#### [WORK INSTRUCTION 1]
Translate the following sentence from the article on the federal flu pandemic plan into Spanish: "In either case, flu could sicken 90 million Americans and cause 45 million to seek treatment."
#### [WORK INSTRUCTION 2]
Reproduce the article on the federal flu pandemic plan word for word, from "Despite the uncertainties, said" up to and including "person to person.".

#### [SOURCE DOCUMENT]
--------
In the event of a flu pandemic, people exposed to the virus could be quarantined in their homes, kept off planes or intercepted at airports and other ports of entry, as outlined in the federal government's preparedness plan.
Such measures are contained in a 396-page plan issued yesterday by the Department of Health and Human Services, a day after President Bush gave the broad outline.
The document says health authorities don't know when or whether a pandemic might strike, or how severe it might be. It suggests two possibilities, a moderate pandemic like the ones in 1957 and 1968 or a severe pandemic like the one that swept the world in 1918-1919.
In either case, flu could sicken 90 million Americans and cause 45 million to seek treatment.
That is where the similarities end. A moderate pandemic could result in the hospitalization of 865,000 people and the deaths of 209,000; a severe one could send 9.9 million people to hospitals and kill 2 million.
Despite the uncertainties, said Health and Human Services Secretary Michael O. Leavitt, the nation must prepare for the worst. "Think of the world as a vast forest susceptible to fire," he said. "With a pandemic, it only takes a spark to create a pandemic."
The concern is that a strain of bird flu that has arisen in Southeast Asia could touch off a worldwide pandemic. That could happen if the virus acquires the ability to spread from person to person.
All but a few of the 120 reported human cases have grown out of contact with poultry. Sixty people have died.
The government's plan calls on Congress to appropriate $7.1 billion to stockpile vaccines and anti-viral drugs, spur faster vaccine production and improve detection systems in the United States and overseas.
To curb the disease, state and local governments might have to isolate or quarantine those exposed to the virus.
Isolation refers to the separation of sick people until they are no longer infectious, which means up to two weeks, experts say. Quarantines, which separate people who have been exposed to an illness but are not sick, could last a few days or as long as 10 days to prevent spread of pandemic flu, according to the plan.
"A person's residence is generally the preferred setting for quarantine" because that would be least disruptive, the document says.
Local authorities might have to establish facilities for people whose homes are not suitable or who are traveling when exposed. Such places must have adequate bathrooms, telephones, food and medical staff, the plan says.
--------
#### [DATA UNDER STUDY]

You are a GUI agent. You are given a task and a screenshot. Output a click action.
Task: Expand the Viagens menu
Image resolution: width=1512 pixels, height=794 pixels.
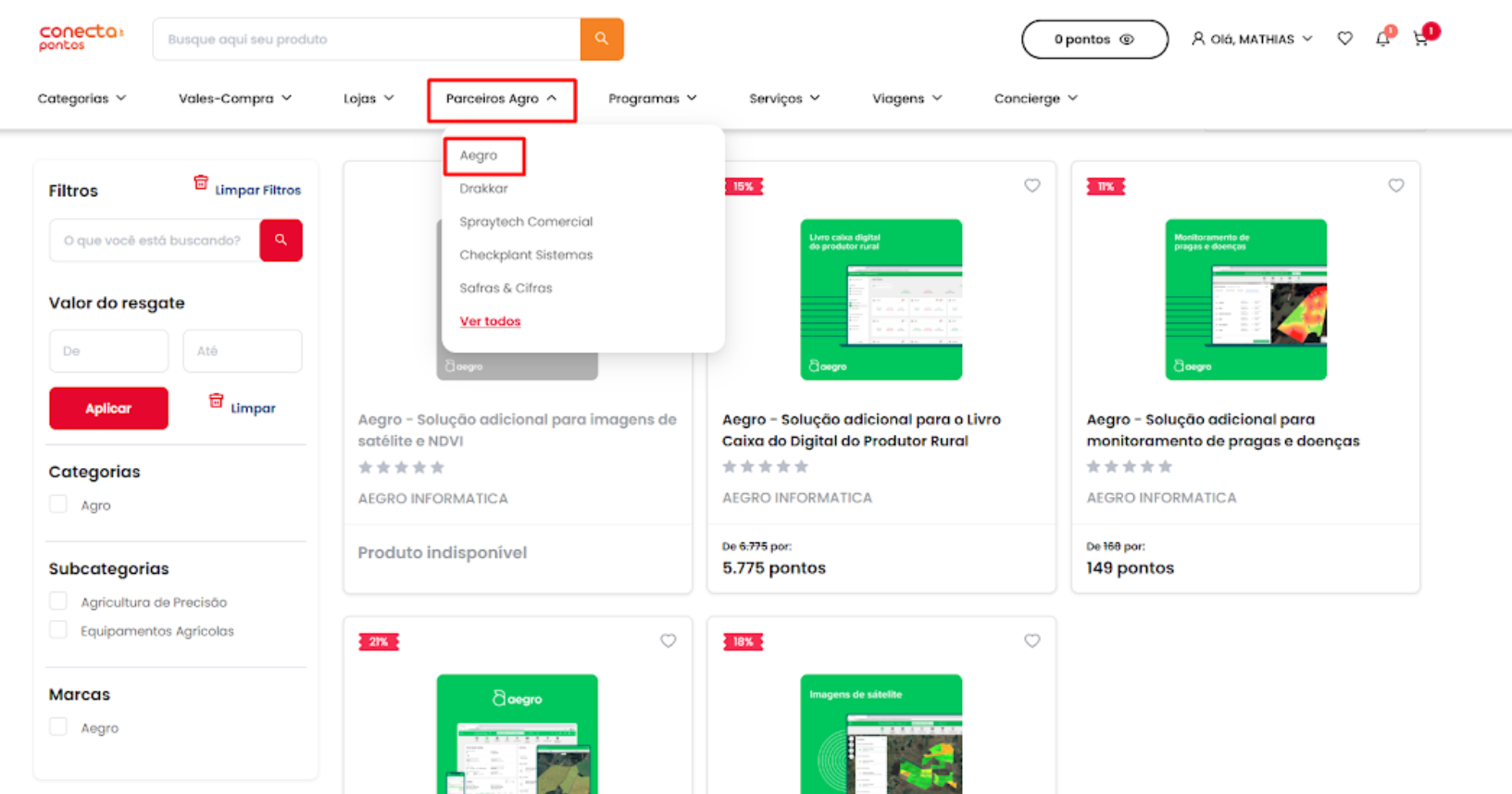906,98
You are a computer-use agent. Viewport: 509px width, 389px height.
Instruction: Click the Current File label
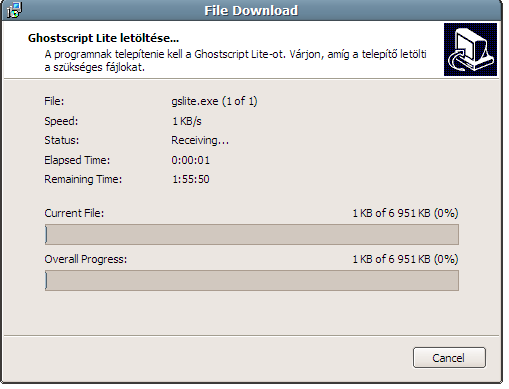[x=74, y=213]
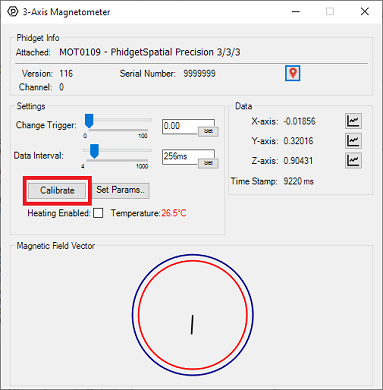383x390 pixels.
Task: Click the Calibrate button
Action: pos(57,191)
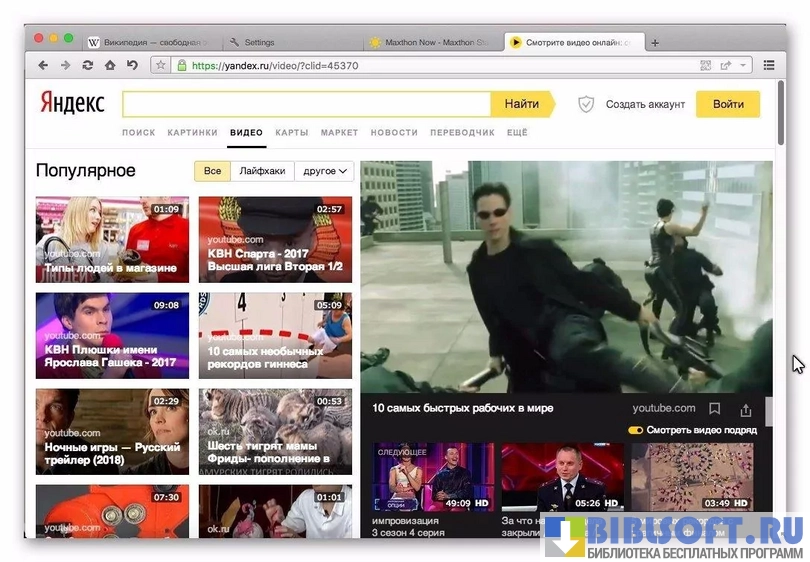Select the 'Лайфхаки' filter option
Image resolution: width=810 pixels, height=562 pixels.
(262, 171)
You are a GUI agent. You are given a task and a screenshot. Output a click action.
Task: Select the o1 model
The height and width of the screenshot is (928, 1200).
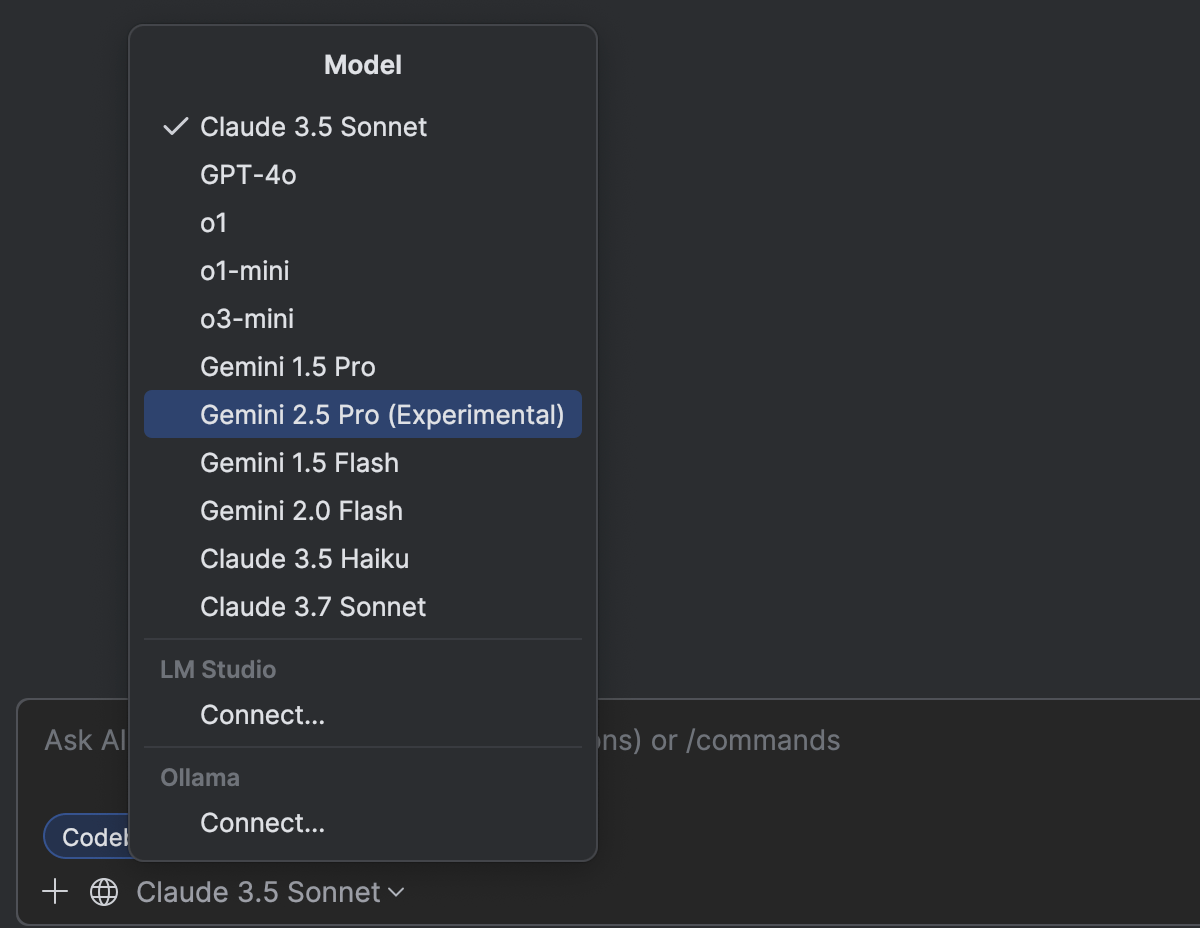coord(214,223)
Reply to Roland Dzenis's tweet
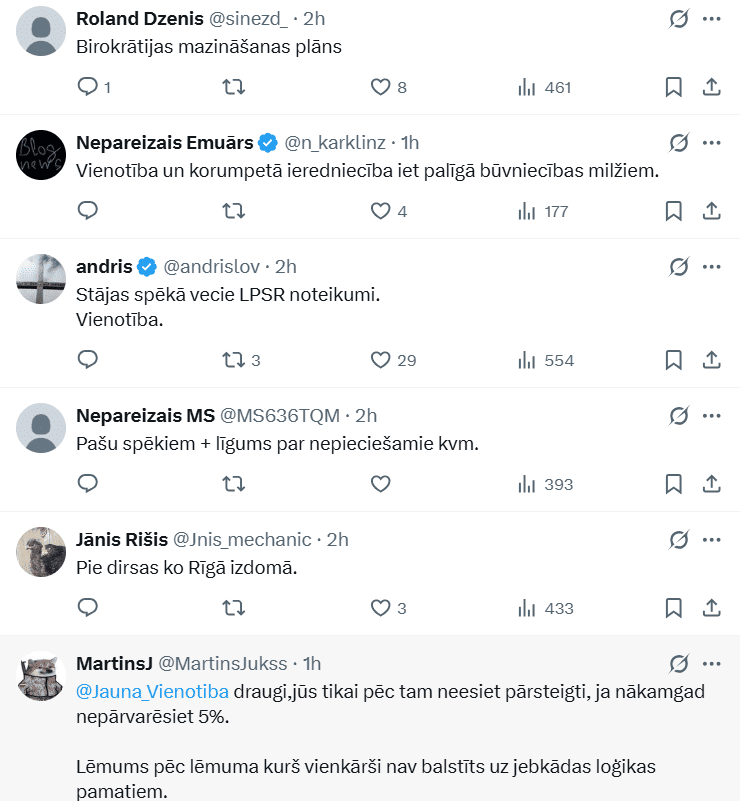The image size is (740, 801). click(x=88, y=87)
--------
#### [EXERCISE SOLUTION 1]
En cualquiera de los dos casos, la gripe podría enfermar a 90 millones de estadounidenses y llevar a 45 millones a buscar tratamiento.

#### [EXERCISE SOLUTION 2]
Despite the uncertainties, said Health and Human Services Secretary Michael O. Leavitt, the nation must prepare for the worst. "Think of the world as a vast forest susceptible to fire," he said. "With a pandemic, it only takes a spark to create a pandemic."
The concern is that a strain of bird flu that has arisen in Southeast Asia could touch off a worldwide pandemic. That could happen if the virus acquires the ability to spread from person to person.